PTBA dan ANTM Resmi Jadi Persero: Negara Teguhkan Kendali melalui UU BUMN 1%

PTBA dan ANTM Resmi Jadi Persero: Negara Teguhkan Kendali melalui UU BUMN 1%

trading sekarang

Langkah mengejutkan dan penuh simbolisme mengguncang sektor tambang Indonesia: PT Bukit Asam Tbk dan PT Aneka Tambang Tbk resmi menjadi persero di belakang nama perseroan, menandai era baru tata kelola BUMN tambang. Perubahan ini menegaskan peran negara sebagai pemegang kendali utama sambil menjaga struktur ikatan dengan MIND ID. Dari sudut pandang pasar, ini adalah sinyal penting bagi investor mengenai arah kebijakan kepemilikan dan tata kelola perusahaan publik di sektor komoditas.

Perubahan status ini tidak mengubah posisi kedua perusahaan sebagai bagian dari Holding Industri Pertambangan, MIND ID, yang tetap menjadi induk utama. Struktur kepemilikan negara secara langsung menambah dimensi governance, namun operasionalnya tetap berada di bawah payung MIND ID sesuai regulasi yang berlaku. Cetro Trading Insight menilai langkah ini sebagai sinyal pelaksanaan kerangka hukum baru tanpa mengganggu ekosistem holding.

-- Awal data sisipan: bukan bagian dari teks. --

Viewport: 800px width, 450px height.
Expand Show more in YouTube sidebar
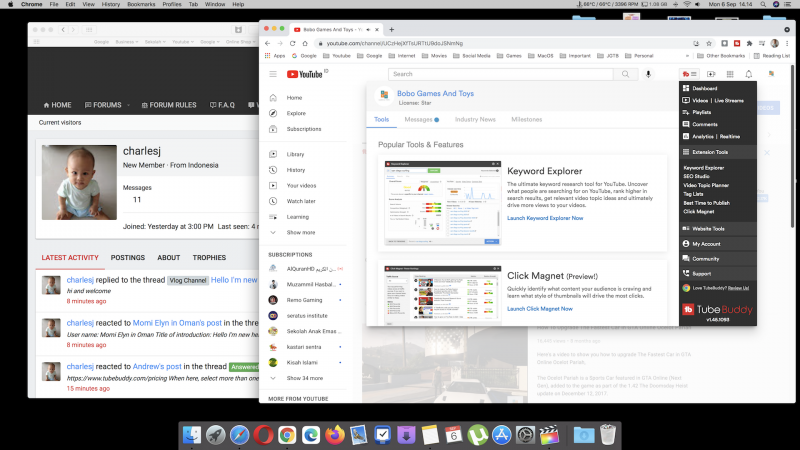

COO PTBA, Dony Oskaria, menjelaskan bahwa perubahan ini dipicu oleh ketentuan UU BUMN terbaru yang mewajibkan adanya kepemilikan negara langsung sebesar 1 persen bagi BUMN berskala besar. Ia menegaskan bahwa kebijakan ini tidak berarti keluar dari MIND ID, melainkan penataan ulang status persero tetap berada di bawah kendali negara melalui kerangka hukum baru. Kondisi ini diharapkan memperkuat legitimasi negara dalam pengelolaan BUMN tambang sambil menjaga stabilitas operasional.

Menurut Undang-Undang BUMN yang baru, kepemilikan negara langsung sebesar 1 persen diwajibkan bagi BUMN berskala besar. Aturan ini dirancang untuk memastikan bahwa negara tetap menjadi pengendali utama dan berperan langsung dalam tata kelola perusahaan-perusahaan strategis. Meski diimplementasikan, kebijakan ini tidak mengubah kerangka kerja sama antar lembaga negara dan holding, sehingga ekosistem pasar modal tetap berjalan secara teratur.

Kebijakan tersebut menegaskan bahwa status persero tidak mengurangi eksistensi MIND ID sebagai induk bagi PTBA dan ANTM. Dengan begitu, otoritas negara atas perusahaan tetap terjaga melalui kanal kepemilikan langsung dan mekanisme regulasi yang mendasarinya. Hal ini diperkirakan akan memperkuat kepatuhan terhadap UU BUMN sambil menjaga kesinambungan operasional.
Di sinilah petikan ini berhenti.